To truly copy physical reality, one must understand what it actually is in the first place. It is clear that a photo of me is not me, nor is a movie of me, nor is a biological replica of me. So if quantum processing creates physical events as quantum theory implies, why not copy that quantum processing?

Research into quantum processing reveals that it is more powerful than physical processing because it is based on qubits not bits. While a bit is a choice between two states, a qubit can also take any superposition of them, i.e. can be both zero and one at the same time. So quantum processing isn’t just better than physical processing, it is enormously better, e.g. doubling the processing of my computer requires double the bits but doubling that of a quantum computer requires the addition of just one qubit. Quantum computers are a whole new processing level.

We don’t “do” quantum computing in the way that we do physical computing but rather just set up a situation that lets us use what naturally occurs. We tap into quantum processing rather than cause it. It is not surprising to quantum realism that what processes physical reality performs beyond anything we can achieve by physical means.
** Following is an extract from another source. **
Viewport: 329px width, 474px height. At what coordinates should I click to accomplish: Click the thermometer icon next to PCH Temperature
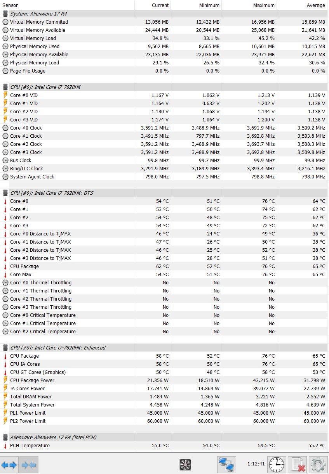pyautogui.click(x=5, y=446)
Quantum processing can be seen as the creation of processing in the same way that processing is seen as the creation of information. While a bit is based on one process making one choice between two options, a qubit can be seen as two processes making two choices between two options. This lets a qubit include the outcome of a superposition of both options, if the two choices go different ways. Thus quantum processing is able to choose all possible options rather than just pick one.

This leads to a definition of quantum processing as the creation of processing, just as processing is the creation of information. Quantum processing is then dynamic in the sense of being a creative act, just  as our processing is dynamic in the sense of being the act of creating information.

If quantum processing creates physical reality, to really duplicate a physical event one must copy the quantum processing behind it. Unfortunately, the quantum no-cloning theorem explicitly excludes this. It states that it is impossible to create an identical copy of a quantum state because it cannot be known, as to “know” a quantum state is to collapse and so destroy it. This fundamental premise of quantum theory implies that talk of uploading and downloading universes, minds or even ourselves to a virtual heaven or hell have no basis in quantum theory or information theory. It is all just wishful thinking.

Quantum theory describes quantum waves that expand at the speed of light until they are observed and collapse to a physical event. Quantum realism interprets these waves as processing waves, as the next chapter explains for light. Processing waves are events not things, and the only way to “save” an event is to run it again. One can save and reload states but not events since the act of storing an event is another event. It follows that a quantum network that generates processing has no capacity to store it. We can save and reload physical states but the quantum processing generating them can’t be saved. While our cell-phone and Internet networks use caches and buffers to handle overloads, the quantum network proposed can’t use static memory of any sort. While our processing devices like computers and cell-phones use storage, quantum nodes don’t have that option.

The quantum no-storage statement results from the quantum no-cloning principle that in turn follows from what makes quantum processing so powerful – that it is processing creating processing. The benefit is that being inherently dynamic, quantum processing isn’t based on physical states so McCabe’s argument doesn’t apply. From this point, the term “processing” often refers to quantum processing not the physical-based processing of our devices.